EXERCISE DESCRIPTION:
After finding the line with "INIzuFuß2021 Übersicht Tageswanderungen" in the data below, set down exactly each line through the one with "You are a GUI agent. The screenshot is 1050×2576.", inclusive, and stop there.
####
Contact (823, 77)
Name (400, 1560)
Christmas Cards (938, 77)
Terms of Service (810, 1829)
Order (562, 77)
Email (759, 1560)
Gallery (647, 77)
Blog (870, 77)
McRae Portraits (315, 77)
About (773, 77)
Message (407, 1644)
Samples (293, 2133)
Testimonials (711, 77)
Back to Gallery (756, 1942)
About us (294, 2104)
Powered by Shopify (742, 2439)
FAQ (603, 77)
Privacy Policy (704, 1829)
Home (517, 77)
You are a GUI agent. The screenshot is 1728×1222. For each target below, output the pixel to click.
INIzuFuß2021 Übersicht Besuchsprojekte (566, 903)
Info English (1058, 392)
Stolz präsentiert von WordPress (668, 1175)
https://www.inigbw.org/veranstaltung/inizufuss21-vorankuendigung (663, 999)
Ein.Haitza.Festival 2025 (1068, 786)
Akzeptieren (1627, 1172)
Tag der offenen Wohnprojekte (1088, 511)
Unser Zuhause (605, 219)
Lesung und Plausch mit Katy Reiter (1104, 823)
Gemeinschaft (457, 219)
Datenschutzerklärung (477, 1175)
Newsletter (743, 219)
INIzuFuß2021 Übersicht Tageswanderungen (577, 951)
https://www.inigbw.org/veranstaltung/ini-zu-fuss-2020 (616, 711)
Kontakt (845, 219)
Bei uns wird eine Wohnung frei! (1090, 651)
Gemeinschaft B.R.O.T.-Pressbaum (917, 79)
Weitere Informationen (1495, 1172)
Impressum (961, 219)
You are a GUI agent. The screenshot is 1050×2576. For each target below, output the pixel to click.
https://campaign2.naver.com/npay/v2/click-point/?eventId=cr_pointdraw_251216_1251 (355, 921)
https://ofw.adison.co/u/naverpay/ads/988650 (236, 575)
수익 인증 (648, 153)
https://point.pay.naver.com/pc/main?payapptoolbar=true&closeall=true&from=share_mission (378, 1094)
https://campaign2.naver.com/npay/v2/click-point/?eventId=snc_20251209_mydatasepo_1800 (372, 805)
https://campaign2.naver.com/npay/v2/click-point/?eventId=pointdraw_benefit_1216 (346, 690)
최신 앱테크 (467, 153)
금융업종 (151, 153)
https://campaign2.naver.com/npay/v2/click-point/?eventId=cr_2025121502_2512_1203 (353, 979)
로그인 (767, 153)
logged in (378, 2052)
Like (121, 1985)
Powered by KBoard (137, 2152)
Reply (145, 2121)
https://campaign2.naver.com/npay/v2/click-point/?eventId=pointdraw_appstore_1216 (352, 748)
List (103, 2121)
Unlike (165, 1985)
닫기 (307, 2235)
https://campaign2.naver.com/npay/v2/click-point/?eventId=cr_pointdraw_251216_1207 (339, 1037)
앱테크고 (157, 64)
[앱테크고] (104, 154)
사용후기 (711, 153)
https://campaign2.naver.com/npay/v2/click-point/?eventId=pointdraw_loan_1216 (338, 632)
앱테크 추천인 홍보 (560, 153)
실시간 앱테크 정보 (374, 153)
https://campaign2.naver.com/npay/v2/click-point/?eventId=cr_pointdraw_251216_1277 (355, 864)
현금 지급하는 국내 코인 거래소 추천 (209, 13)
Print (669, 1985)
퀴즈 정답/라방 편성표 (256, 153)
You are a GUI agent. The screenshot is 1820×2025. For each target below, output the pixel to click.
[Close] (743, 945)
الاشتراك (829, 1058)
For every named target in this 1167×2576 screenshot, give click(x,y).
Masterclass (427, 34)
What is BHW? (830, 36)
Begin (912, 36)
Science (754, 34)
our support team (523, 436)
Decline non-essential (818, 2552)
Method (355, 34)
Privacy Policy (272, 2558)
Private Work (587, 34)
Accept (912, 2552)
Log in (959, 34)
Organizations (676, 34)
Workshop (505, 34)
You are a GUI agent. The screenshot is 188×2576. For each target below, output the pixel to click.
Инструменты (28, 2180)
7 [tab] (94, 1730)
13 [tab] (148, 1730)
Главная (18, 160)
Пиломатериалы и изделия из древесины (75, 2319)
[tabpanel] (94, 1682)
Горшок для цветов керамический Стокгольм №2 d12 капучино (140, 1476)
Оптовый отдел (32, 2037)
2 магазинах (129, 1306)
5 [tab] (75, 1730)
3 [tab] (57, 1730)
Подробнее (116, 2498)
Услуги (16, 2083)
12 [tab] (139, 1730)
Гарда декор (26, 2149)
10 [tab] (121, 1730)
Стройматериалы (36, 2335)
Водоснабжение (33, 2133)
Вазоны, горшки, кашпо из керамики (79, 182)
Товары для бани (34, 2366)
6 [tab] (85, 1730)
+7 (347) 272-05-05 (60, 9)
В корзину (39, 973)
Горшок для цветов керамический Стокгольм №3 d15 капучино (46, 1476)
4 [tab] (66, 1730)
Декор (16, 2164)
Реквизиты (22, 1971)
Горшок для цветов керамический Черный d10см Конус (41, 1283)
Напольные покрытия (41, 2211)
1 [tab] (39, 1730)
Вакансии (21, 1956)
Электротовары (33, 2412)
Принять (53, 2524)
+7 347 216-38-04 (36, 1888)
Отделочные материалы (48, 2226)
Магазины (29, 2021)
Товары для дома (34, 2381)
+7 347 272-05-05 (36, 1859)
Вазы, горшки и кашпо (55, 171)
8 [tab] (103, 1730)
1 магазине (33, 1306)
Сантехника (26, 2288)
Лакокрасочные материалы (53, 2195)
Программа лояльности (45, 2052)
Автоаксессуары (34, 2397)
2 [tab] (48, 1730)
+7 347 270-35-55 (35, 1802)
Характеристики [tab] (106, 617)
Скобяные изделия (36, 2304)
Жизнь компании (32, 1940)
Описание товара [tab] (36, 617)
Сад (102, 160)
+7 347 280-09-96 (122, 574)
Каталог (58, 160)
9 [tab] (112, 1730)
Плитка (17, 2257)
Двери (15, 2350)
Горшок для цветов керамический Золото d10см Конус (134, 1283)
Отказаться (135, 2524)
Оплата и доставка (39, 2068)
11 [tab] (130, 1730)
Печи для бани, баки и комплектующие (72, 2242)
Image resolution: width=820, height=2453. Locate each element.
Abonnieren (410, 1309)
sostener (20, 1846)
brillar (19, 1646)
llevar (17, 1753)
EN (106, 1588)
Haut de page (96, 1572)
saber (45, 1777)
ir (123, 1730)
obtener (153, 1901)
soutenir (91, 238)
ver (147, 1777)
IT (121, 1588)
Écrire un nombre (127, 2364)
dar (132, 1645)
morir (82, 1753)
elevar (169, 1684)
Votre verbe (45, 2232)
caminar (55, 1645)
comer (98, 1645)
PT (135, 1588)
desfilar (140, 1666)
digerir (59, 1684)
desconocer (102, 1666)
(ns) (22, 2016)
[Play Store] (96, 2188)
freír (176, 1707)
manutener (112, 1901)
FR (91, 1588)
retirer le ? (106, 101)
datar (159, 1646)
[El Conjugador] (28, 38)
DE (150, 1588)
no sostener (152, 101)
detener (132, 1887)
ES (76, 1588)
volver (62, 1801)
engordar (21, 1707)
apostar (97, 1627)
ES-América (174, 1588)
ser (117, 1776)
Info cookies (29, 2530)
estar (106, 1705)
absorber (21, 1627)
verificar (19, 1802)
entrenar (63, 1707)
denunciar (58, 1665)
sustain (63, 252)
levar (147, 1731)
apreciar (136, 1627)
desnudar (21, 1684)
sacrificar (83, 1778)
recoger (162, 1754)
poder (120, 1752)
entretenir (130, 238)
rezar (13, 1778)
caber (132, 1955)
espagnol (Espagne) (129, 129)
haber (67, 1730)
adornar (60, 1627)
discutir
####
WRITTEN ANSWER:
INIzuFuß2021 Übersicht Tageswanderungen (577, 951)
https://www.inigbw.org/veranstaltung/ini-zu-fuss-2020 (616, 711)
Kontakt (845, 219)
Bei uns wird eine Wohnung frei! (1090, 651)
Gemeinschaft B.R.O.T.-Pressbaum (917, 79)
Weitere Informationen (1495, 1172)
Impressum (961, 219)
You are a GUI agent. The screenshot is 1050×2576. For each target below, output the pixel to click.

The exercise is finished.